Anyway Master Doggett contented himself with condemning the deed for a third time – now calling it unfair, filthy and felonious – and then went off to report the matter to higher
authority. So it was that Master Alan Talbot took over the investigation of Peter Agate’s death.

Relations between Master Benwell and myself were constrained. I had not moved out of my lodgings in Dead Man’s Place, nor had he asked me to, but he was no longer eager to hear the titbits
of gossip or even to talk to me at all. I couldn’t really believe that he thought he was harbouring a murderer under his roof. Perhaps he was merely paying me back for that earlier rebuff
when I had brushed aside his hovering hand, stared down his glazed eye. Benwell himself might have appeared a suitable suspect for this crime. Had he accosted Peter as he had once accosted me, been
rejected, and in frustration or fury stabbed my friend? I took care to secure my door at nights but, even so, did not sleep well.

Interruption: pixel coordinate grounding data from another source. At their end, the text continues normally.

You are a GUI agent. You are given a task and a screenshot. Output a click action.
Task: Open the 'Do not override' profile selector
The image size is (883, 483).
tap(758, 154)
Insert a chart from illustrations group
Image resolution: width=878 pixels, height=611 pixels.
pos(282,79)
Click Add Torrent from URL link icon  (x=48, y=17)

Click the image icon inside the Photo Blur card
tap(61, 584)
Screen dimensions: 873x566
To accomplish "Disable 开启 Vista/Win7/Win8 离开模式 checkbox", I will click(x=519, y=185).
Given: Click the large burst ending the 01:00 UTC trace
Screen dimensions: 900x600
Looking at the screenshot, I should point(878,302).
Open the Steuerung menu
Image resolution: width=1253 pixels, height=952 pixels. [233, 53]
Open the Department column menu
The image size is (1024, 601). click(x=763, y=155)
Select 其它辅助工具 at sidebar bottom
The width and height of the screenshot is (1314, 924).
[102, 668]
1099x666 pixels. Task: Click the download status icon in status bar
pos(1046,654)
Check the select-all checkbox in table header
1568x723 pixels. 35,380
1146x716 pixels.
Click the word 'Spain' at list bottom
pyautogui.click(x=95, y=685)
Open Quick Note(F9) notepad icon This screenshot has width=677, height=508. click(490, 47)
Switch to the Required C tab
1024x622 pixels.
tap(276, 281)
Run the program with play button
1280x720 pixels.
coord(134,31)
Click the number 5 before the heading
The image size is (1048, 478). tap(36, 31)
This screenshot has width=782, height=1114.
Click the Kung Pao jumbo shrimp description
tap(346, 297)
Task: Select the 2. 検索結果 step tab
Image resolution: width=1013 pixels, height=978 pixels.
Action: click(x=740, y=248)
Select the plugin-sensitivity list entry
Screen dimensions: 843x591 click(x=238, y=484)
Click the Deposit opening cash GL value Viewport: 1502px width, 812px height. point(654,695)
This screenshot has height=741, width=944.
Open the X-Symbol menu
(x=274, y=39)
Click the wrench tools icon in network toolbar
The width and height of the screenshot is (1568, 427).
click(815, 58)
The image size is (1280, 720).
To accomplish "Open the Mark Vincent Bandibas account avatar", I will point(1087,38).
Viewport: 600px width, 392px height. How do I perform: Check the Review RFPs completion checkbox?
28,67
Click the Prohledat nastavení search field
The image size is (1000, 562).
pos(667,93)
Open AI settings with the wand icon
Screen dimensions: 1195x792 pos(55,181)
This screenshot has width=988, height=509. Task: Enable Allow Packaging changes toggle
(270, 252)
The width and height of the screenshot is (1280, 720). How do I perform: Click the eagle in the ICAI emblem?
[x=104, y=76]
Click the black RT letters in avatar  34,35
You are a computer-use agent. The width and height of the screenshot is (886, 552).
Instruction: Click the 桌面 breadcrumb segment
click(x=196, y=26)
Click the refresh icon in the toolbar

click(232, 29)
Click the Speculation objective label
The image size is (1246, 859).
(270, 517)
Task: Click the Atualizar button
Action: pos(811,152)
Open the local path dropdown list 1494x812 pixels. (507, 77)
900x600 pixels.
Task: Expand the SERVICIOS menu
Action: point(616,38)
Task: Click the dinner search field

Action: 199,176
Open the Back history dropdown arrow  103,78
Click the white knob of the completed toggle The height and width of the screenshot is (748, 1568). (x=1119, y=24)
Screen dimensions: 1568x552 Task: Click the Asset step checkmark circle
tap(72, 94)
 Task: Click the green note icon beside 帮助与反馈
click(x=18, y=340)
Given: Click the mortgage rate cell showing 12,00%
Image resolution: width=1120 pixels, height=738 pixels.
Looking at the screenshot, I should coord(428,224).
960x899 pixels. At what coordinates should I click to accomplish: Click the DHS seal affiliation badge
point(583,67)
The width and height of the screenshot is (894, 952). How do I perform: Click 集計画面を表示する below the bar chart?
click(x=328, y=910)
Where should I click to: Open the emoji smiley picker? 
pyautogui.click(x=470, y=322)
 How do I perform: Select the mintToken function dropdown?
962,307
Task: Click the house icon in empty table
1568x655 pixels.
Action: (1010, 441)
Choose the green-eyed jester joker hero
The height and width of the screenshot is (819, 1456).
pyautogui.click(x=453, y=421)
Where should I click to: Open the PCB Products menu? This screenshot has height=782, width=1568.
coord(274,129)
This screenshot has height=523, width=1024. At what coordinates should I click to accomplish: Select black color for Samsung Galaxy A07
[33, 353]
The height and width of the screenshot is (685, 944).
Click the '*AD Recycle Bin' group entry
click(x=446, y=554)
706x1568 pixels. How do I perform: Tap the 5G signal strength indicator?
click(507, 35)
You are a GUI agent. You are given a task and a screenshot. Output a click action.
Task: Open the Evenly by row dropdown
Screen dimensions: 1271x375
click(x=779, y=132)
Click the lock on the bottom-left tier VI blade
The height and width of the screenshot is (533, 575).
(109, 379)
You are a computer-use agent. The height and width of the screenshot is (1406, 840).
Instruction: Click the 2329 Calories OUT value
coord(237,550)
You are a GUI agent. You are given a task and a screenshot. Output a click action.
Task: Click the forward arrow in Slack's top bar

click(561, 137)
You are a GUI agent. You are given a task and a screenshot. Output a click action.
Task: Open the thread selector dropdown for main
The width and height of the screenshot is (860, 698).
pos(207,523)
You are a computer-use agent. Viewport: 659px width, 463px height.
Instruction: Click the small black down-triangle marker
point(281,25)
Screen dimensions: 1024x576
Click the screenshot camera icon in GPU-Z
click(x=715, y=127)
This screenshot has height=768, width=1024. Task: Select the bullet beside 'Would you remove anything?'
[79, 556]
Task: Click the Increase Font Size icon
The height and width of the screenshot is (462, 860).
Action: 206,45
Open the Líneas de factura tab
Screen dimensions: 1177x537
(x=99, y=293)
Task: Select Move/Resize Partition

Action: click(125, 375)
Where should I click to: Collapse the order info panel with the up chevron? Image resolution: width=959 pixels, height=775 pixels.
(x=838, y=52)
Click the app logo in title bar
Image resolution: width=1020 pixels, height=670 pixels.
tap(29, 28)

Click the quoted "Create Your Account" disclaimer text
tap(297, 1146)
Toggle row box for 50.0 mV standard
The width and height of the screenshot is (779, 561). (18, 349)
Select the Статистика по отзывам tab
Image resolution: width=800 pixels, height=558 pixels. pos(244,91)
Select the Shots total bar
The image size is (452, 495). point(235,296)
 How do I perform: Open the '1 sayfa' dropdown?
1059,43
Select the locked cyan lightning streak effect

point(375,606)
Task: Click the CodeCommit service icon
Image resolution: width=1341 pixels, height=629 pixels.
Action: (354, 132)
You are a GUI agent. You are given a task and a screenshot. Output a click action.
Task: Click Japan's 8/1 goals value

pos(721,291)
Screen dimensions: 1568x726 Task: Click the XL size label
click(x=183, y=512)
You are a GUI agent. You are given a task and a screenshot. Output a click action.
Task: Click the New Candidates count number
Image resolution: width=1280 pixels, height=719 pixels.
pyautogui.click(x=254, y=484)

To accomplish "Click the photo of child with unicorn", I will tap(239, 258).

Through my head, when I lay down, ran that scene when I’d come through the door and found my friend’s body. I seemed doomed to repeat it again and again, like imperfect lines in a
rehearsal. And there was another memory which recurred and which in retrospect began to seem like an omen or harbinger. It was much more minor than murder but strange and disturbing nonetheless. It
had happened as I was leaving Middle Temple one evening, the one when Shakespeare had told me that Thomas Pope was about to return to the Company. I’d stepped out in the dank courts. It was
foggy of course. We had been floundering in this fog-sea for days. Sometimes, for brief moments at night, it cleared enough to allow a glimpse of the stars but otherwise we might have been at the
bottom of the ocean. The world had grown as small as Master Jute claimed it was when he showed me Drake’s relic – or even smaller since everything had shrunk to the few visible yards
around you. A handful of lights were diffused through the gloom. Passers-by, some carrying lanterns, swirled up and then evaporated. The dankness clung to your face and the brassiness of the fog
filled your nostrils.

My footsteps had rung hollow as I wound my way through the courts and alleys of Middle Temple. By now I knew the place a little. This legal temple was like a village, a deserted village. But not
so deserted after all, because through the murk I detected a shape moving rapidly towards me along a walk. I gasped for, in the darkness, it seemed that the shape had no head. But it was merely
that the man had his head right down looking at the ground, while the collar of his cloak was pulled up high.

He didn’t see or hear me, despite my involuntary gasp, and before I could shift to one side we collided heavily. I fell back and sat almost comically down on the dank paving. I
couldn’t help it, he was broader and heavier than me, fleshier altogether.

“For God’s sake, man, can’t you look . . . ” The words died on my lips because the shape had already gone several yards beyond me, swallowed up by the night and the fog.
Either he hadn’t heard me or had chosen not to hear. Perhaps he wasn’t even aware that he’d struck someone in his rushing passage. He must have been, though. If I was bruised
after the encounter so should he have been. Was he a lawyer? His cloak had been lawyer-like, so far as I’d glimpsed it in the gloom. I thought of scrambling up and running after him and
holding him to account. But I stayed where I was on the cold ground, overcome by a strange reluctance to move.

And by a slight fear perhaps. There was a scent in the air, quite apart from the smell of the fog. It was a rank, vulpine smell.

Preparations for the Middle Temple production of
Troilus and Cressida
ran smoothly enough. It was a pleasant distraction to play a Trojan prince who has lost his love to
a rival and his friends and brothers in battle, and then goes out to slaughter everyone he can lay his hands on – reality was kept at bay. Although I heard no more from Alan Talbot, I wondered
whether this might be the last time I would play with my Company. He could order my arrest at any time.